The Shock of the Fall
- First edition
- Author: Nathan Filer
- Language: English
- Genre: Psychological fiction
- Published: 9 May 2013 (UK)
- Publisher: HarperCollins (UK) St. Martin's Press (US)
- Publication place: United Kingdom
- Media type: Print (Hardcover, paperback)
- Pages: 320 pp
- ISBN: 9780007491452

= The Shock of the Fall =

2013 novel by Nathan Filer

The Shock of the Fall is British author Nathan Filer's debut novel, published in 2013 through HarperCollins. The book tells the story of Matthew Homes, a 19-year-old boy from Bristol, dealing with the death of his older brother. It explores the central themes of loss, guilt, and mental illness. It takes place over three timelines: the present in which Matt is writing; the past when Simon was alive; and the decade after Simon died.

The novel was first published in the UK on 9 May 2013, by HarperCollins. It was originally published in the United States by St. Martin's Press under the title Where the Moon Isn't.

It is a Sunday Times Bestseller and has been translated into over 30 languages.

==Synopsis==
The novel starts with Matt reciting recollections from his childhood, where he blatantly states that he is not a nice person and has not dealt with pain since scraping his knee at the age of nine. This episode happened when he and his brother Simon went camping with their parents at Ocean Grove Holiday Park in Dorset. After scraping his knee, Simon carries Matt back to where they are staying. Shortly after, Simon, who has Down syndrome and several other medical conditions, is found dead.

In the present, Matt is being treated at the Hope Road Day Centre mental hospital. He was committed there by his parents, Richard and Susan, after his grandmother found him attempting to make a giant ant farm in his flat, which a hallucination of Simon told him to do. Matt finds his experience at the ward repetitive, and often complains about the rigid schedule. One of Matt's therapists asks him to perform a genogram – which eventually makes him remember what happened to Simon by writing about the night he died. It is revealed that Simon's death was the result of a harmless prank gone wrong, where Simon accidentally fell off of a short cliff.

After Simon's parents and the ward doctor, Edward Clement, discuss the progress Matt has made at the ward, he is discharged. The novel ends with Matt awaiting his release, stating that the story does not have an end, as he is still living it.

== Characters ==
Matthew Homes — main protagonist and narrator of the novel, diagnosed with schizophrenia at 17.

Simon Homes — Matthew's older brother with Down syndrome, who died when Matthew was nine.

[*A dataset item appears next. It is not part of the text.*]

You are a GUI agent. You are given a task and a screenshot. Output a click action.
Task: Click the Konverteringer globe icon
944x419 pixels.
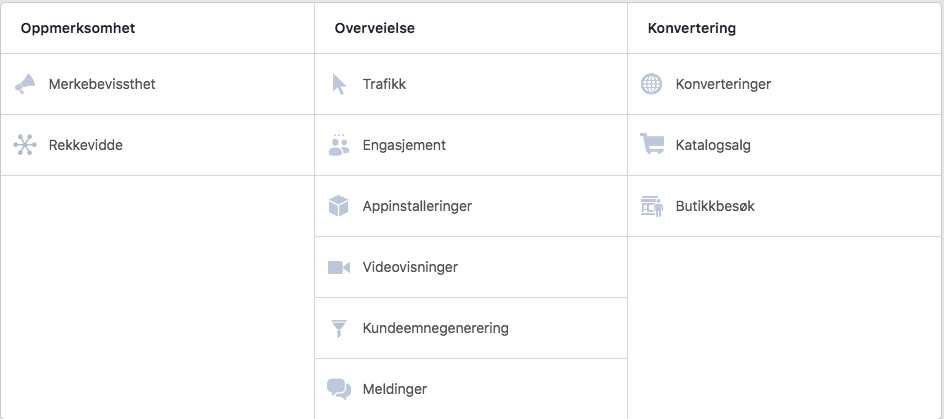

Richard Homes — Matthew and Simon's father.

Susan Homes — Matthew and Simon's Mother.

Nanny Noo — Matthew's grandmother, and one of the main characters of the novel, who often helps him out.

Jacob Greening — Matthew's best and only friend, as well as former flatmate.

== Background ==
Nathan Filer, who grew up in Bristol, first had the idea for his first novel, The Shock of the Fall, when he was training to be a mental health nurse in 2002. The idea of the central character of Matthew arrived in his head as he was walking home after a shift on an acute psychiatric ward. In 2004 Filer completed his degree in mental health nursing, and in 2007 moved into academia as a research assistant — where he looked into treatments for depression. This experience has resulted in Filer having met many patients and their family, saying this aided his book and his work in nursing. After having worked on the novel for seven years, Filer decided in 2009 to study a creative writing MA and make the novel a priority. The book was eventually published on 9 May 2013, after it was subject to an 11-way auction and sold to HarperCollins for a six-figure sum.

==Reception==
===Reviews===
The novel was praised by The Guardian as "a gripping and exhilarating read", the narrator's voice being "dazzlingly rendered". The British Journal of Psychiatry noted that readers who are psychiatrists hoping to find themselves portrayed within the work would be disappointed, as they are "mentioned less than a handful of times throughout". However, they praise Filer's "very talented storytelling" and "fine description of psychiatry".

The London Review of Books praises Filer's skillful interweaving of time frames and his "impressive feat of storytelling". It is critical of the techniques of suspense used, which the reviewer thought works against the story itself, and "reinforces the distinction between the narrator's point of view and the readers". Additionally, the lack of ambiguity here makes the book "fundamentally out of sympathy with its narrator".

The Telegraph praises the novel as bittersweet and wonderfully etched, noting that it is "an unsettling read but a perceptive and moving one".

===Awards===
The novel won the Costa Book of the Year and the Costa Book Award for First Novel in 2013, with chairman of the judges Rose Tremain saying it was "exceptionally moving without being sentimental" and "astonishingly sure-footed" for a first novel. Additionally, the novel was awarded the Betty Trask Prize of £10,000 in 2014.

In 2014 the novel was awarded Specsavers Popular Fiction Book of the Year by Specsavers National Book Award as well as the Writers' Guild of Great Britain award for Best First Novel.

The novel also made the Desmond Elliott Prize longlist in 2014.